RIBBS (Ryan Is Banging Busty Sluts) – Number of hot chicks Braun destroys in a 162 game season. Use a multiplier of 1.25 after hitting a game-winning bomb….the quality of poon increases. Use a multiplier of 6.29 if he’s out with this hat. 2009 Projection: Infinity
WHOPPER (When Has Overweight Prince Practiced Eating Restraint) – As a percentage of total meals. Career Number: %0.000. 2009 Projection: %0.001 – I predict he'll accidently drink a diet Coke, confusing it with liquid chocolate.

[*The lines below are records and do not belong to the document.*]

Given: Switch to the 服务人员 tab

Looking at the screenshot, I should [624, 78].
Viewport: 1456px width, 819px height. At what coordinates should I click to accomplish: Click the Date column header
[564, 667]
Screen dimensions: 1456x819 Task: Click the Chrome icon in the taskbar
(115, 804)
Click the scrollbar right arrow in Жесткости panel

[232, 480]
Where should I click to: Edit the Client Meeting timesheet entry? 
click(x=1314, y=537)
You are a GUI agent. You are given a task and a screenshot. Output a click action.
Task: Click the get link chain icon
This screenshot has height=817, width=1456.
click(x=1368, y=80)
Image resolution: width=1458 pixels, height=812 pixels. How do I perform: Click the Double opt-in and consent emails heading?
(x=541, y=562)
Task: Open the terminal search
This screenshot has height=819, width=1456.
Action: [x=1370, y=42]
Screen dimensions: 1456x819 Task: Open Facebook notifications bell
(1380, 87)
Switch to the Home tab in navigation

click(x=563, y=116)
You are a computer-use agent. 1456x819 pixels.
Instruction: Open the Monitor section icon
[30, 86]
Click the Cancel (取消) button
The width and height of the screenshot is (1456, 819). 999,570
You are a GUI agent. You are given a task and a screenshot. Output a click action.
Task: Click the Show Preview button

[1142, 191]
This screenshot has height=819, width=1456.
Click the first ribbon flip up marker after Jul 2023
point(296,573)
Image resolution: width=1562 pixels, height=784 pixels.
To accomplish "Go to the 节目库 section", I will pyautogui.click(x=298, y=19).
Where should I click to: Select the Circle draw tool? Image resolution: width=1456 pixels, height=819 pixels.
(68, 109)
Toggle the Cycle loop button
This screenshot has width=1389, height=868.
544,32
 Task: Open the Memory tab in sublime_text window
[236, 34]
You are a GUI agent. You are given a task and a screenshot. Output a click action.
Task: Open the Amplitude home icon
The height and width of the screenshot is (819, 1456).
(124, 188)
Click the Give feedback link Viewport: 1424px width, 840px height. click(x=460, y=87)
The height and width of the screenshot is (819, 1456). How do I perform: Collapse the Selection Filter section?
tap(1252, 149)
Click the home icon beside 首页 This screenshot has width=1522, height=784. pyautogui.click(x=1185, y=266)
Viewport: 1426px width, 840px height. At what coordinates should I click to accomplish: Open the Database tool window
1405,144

NYPPI (Ned Yost Postgame Press Interview) – Percent of interviews that Yosted sounds like a condescending asshole. 2009 Projection: ZERO, HE'S GONE!!!
TAPS (Take A Pitch, Stupid) – Most of the team scores well in this category, but it’s originally created for Corkey Hart. Percent of bad pitches the Brewers watch, rather than swing at. 2009 Projections: Brewers: Lower than the league average. Hart: Death Valley-low.
OUCH (OUts Caught Hurt) – Number of innings caught by our Curious George-looking catcher. 2009 Projection: Every damn one.
ASSS (Average Shitty Starts from Suppan) – Percentage of starts from Jeff Suppan that are considered shitty. Career Number: %50. Last month of 2008: %100. 2009 Projection: %62
UMPH (Untimely Miles Per Hour) – In MPH, the speed of a Trevor Hoffman changeup which is guessed correctly by opposing batter and moosed into Bernie’s Terrace. 2009 Projection: Hopefully this stat isn’t used.